Après trois décennies de sous-investissement public causé par les cures d’austérité à répétition, l’Italie voit arriver une occasion en or d’inverser la tendance, et il s’agit de ne surtout pas passer à côté. Voici le challenge de Mario Draghi pour son mandat.
Mario Draghi souhaite aller vite voire très vite
Depuis son arrivée, Mario Draghi a un objectif : aller vite. Très vite. Il agit par décret ministériel, afin d’éviter de longs débats parlementaires et mettre en œuvre son Piano Nazionale di Ripresa e Resilienza (PNRR).
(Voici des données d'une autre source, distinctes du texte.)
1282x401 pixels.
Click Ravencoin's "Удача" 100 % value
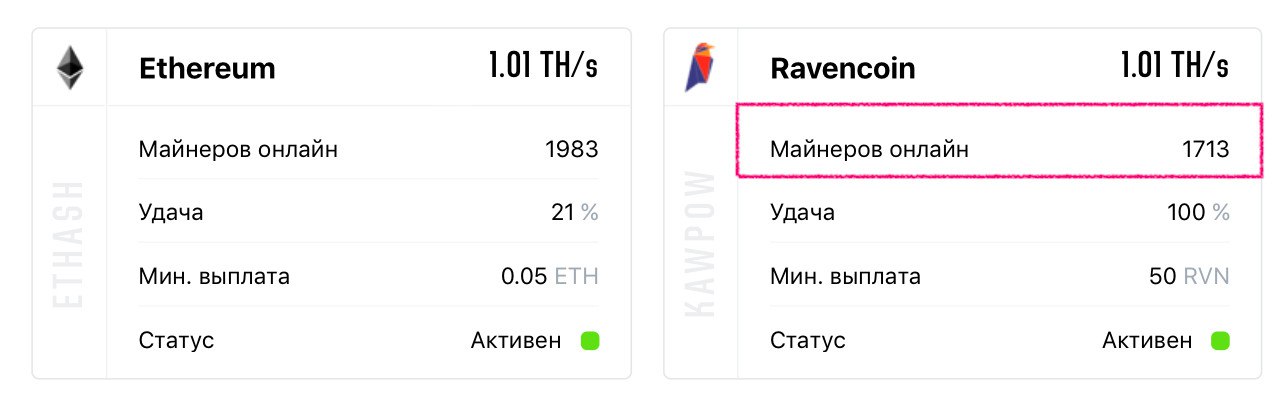point(1198,213)
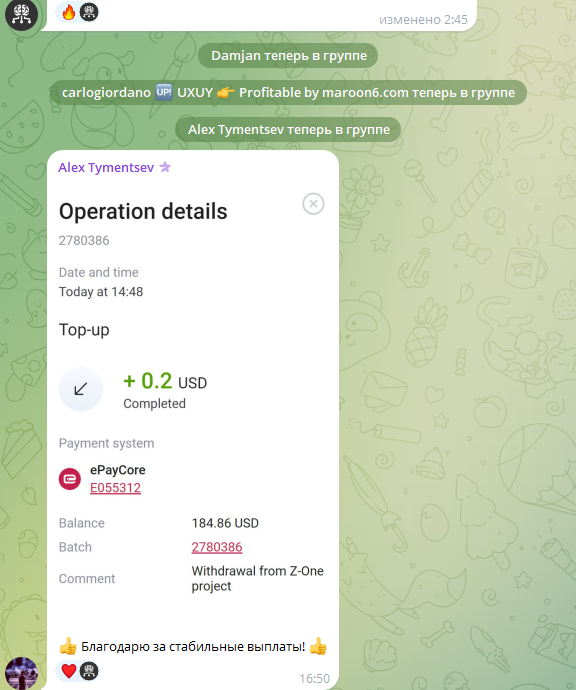Screen dimensions: 576x690
Task: Open Alex Tymentsev sender name profile
Action: click(x=106, y=168)
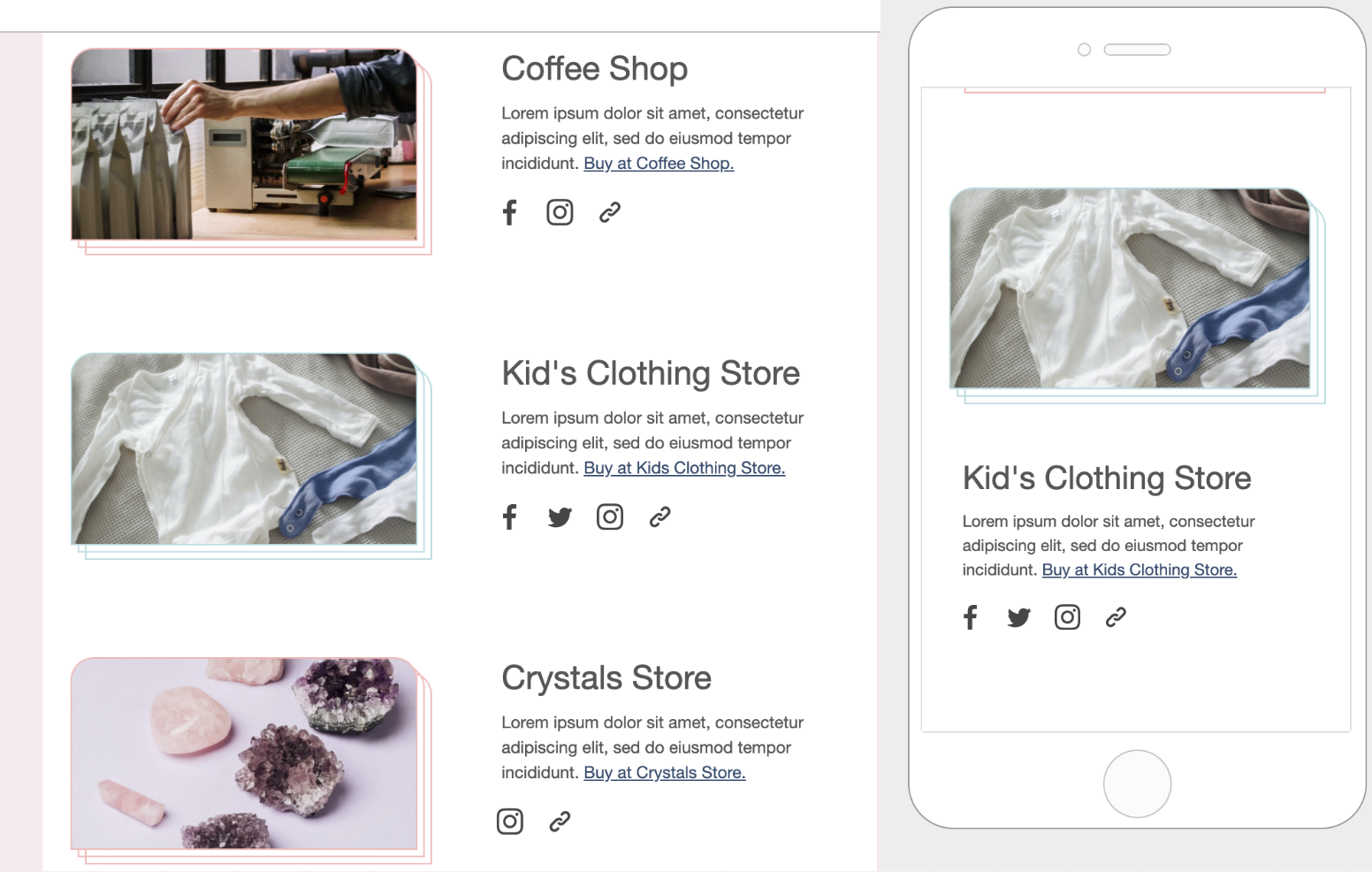Tap the phone mockup home button
This screenshot has width=1372, height=872.
(1138, 784)
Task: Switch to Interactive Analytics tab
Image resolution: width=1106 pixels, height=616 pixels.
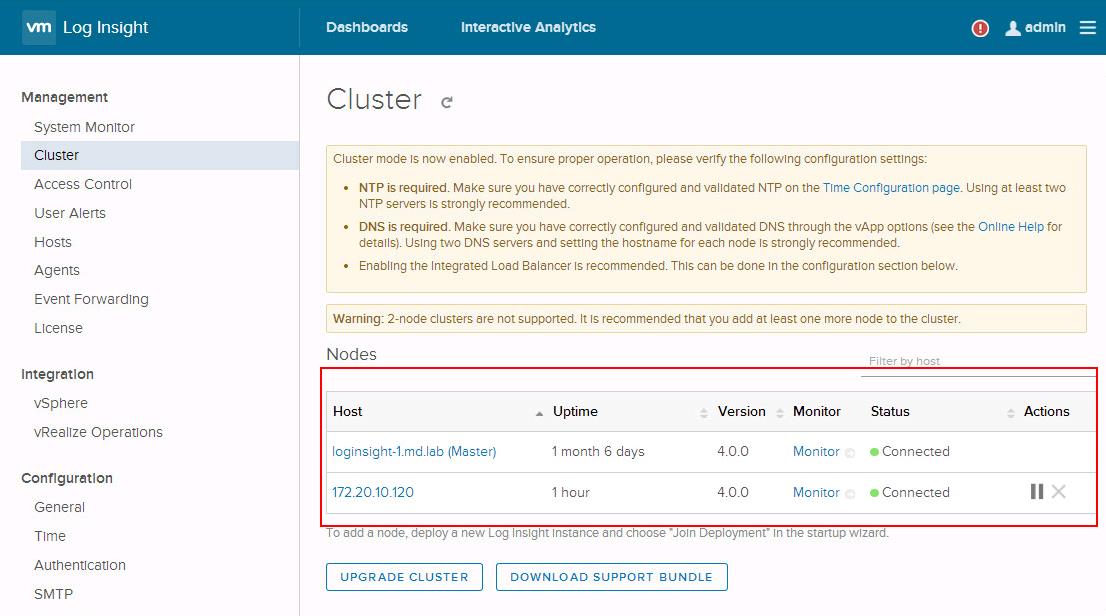Action: click(528, 28)
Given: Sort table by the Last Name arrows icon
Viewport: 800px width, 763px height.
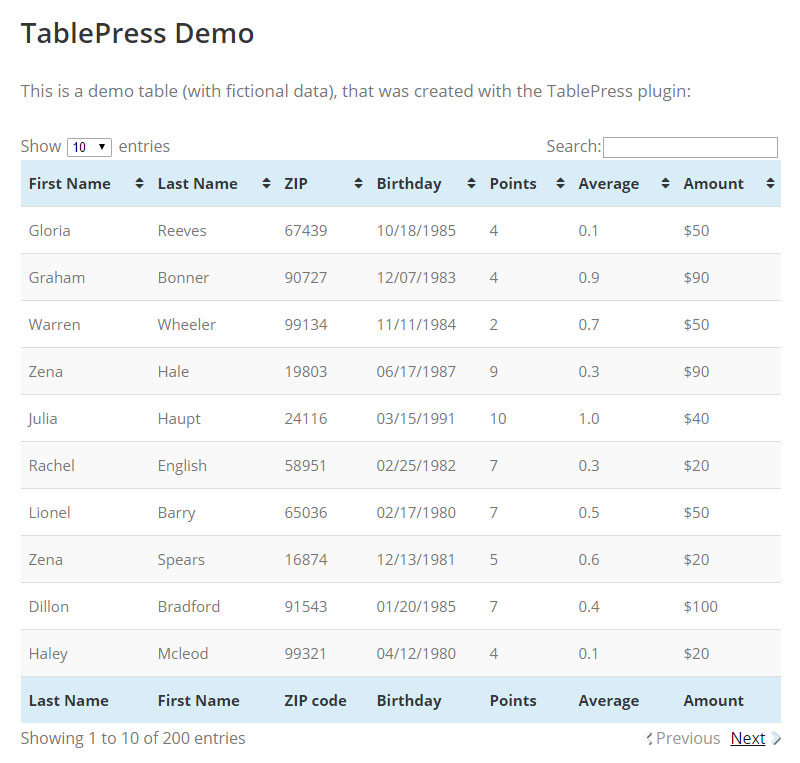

Celui-ci prévoit, dans sa première phrase, 134 investissements et 63 réformes visant à moderniser la Péninsule avec les 191,5 milliards de l’Europe.
En juillet 2012, en s’affirmant prêt à faire « tout ce qu’il faudra » pour protéger la monnaie unique, Mario Draghi, alors président de la BCE, avait mis un terme à la spéculation se déchaînant sur les dettes publiques européennes. Dans la foulée, il a déployé une série de mesures inédites qui ont consolidé l’union monétaire. Celui que l’on surnomme, depuis, « le sauveur de l’euro » saura-t-il en faire de même avec l’Italie ? Sa nomination a soulevé un espoir immense.
Draghi connaît l’ampleur de l’urgence. En dépit du rebond de 2,6 % enregistré par le produit intérieur brut (PIB) au troisième trimestre, essentiellement lié au rattrapage après la récession de 2020 (− 8,9 %), l’économie ne va pas bien. Les chiffres illustrent la profondeur du problème : si, en 2000, le PIB par habitant de la Péninsule était proche de ceux de la France et de l’Allemagne, il est désormais inférieur de respectivement 15 % et 25 %.
Ces décennies de stagnation sont le résultat d’une série de maux structurels : faiblesse de la productivité, dette publique élevée (155,6 % du PIB) ou fossé entre le Nord et le Mezzogiorno du Sud. Les grosses PME industrielles de Lombardie et de Vénétie ont su encaisser le choc de la concurrence chinoise, au début des années 2000, mais le tissu industriel du Sud s’est délité, après la privatisation des grandes entreprises d’Etat, laissant le champ libre aux Mafias. En Sicile et en Campanie, le taux de pauvreté dépasse aujourd’hui les 40 %, le double de la moyenne nationale.
S’ajoutent à cela les dysfonctionnements de l’appareil éducatif. Les formations existantes sont trop éloignées du besoin des entreprises. Le problème est plus marqué encore dans le Sud, où le niveau d’éducation général est, en outre, nettement plus bas. Un phénomène encore aggravé par l’émigration massive des jeunes diplômés. Ces deux problèmes, faiblesse de l’éducation et déclin démographique, sont sans doute les plus préoccupants.
Conclusion
Ainsi, la question de la réussite du plan de relance est d’autant plus cruciale que les enjeux dépassent ceux du seul cadre national. Le succès de ce plan est aussi déterminant pour le futur de l’Union européenne. Les pays frugaux scruteront de près la capacité de Rome à bien utiliser l’argent versé par Bruxelles. Si Rome échoue, il sera difficile de convaincre l’Allemagne et les Nordiques qu’il faut pérenniser les mécanismes de solidarité en Europe et assouplir des règles budgétaires.